Outra grande aposta na linha estratégica da companhia são os sistemas desenvolvidos para o monitoramento de plantio, que permitem a distribuição dosada de sementes e adubo. Se distribuídos conforme a necessidade num determinado lote, evita-se o desperdício e o resultado é a redução de custos. “A agricultura de precisão é a chave para o futuro porque, entre outros benefícios, é um sistema que colabora para o espaçamento ideal na disposição da semente feito pela plantadeira por exemplo.”

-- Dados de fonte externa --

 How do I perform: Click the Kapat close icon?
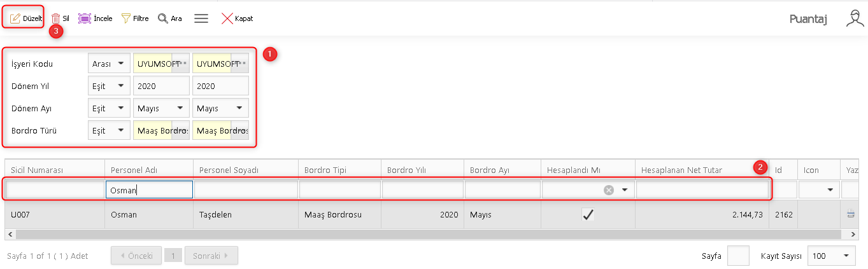(x=227, y=18)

Fora a aproximação com as universidades, os especialistas do centro de pesquisas estão constantemente viajando. “Vamos muito aos Estados Unidos. A descoberta de tendências, essa parte da teoria, é fundamental. Mas é preciso aliar à prática, por isso a parceria com a Fatec Pompeia, em São Paulo, por exemplo”, afirma Marchesan. Com todos esses movimentos, a companhia mais que dobrou o volume de linhas de produtos oferecidos ao produtor nas últimas duas décadas. Saiu de uma carteira que detinha 200 itens no início da década de 1990 para os 450 atuais. O empresário não informa valores, mas diz que a diversificação colaborou para que o faturamento crescesse dez vezes desde 1994.

A New Holland, que pertence à CNH, do Grupo Fiat, quer focar no desenvolvimento de tratores cada vez mais potentes e equipamentos de maior porte. Em 1994, as colheitadeiras mais avançadas tinham plataformas com cerca de 25 pés e poderiam ser puxadas por tratores de 150 cavalos.

Hoje, no entanto, é preciso um trator três vezes mais potente para dar conta do equipamento, que dobrou de tamanho. Fora as mudanças de dimensão, essas máquinas, que no passado precisavam ser puxadas por tratores, também ganharam motor acoplado e surgiram os modelos autopropelidos.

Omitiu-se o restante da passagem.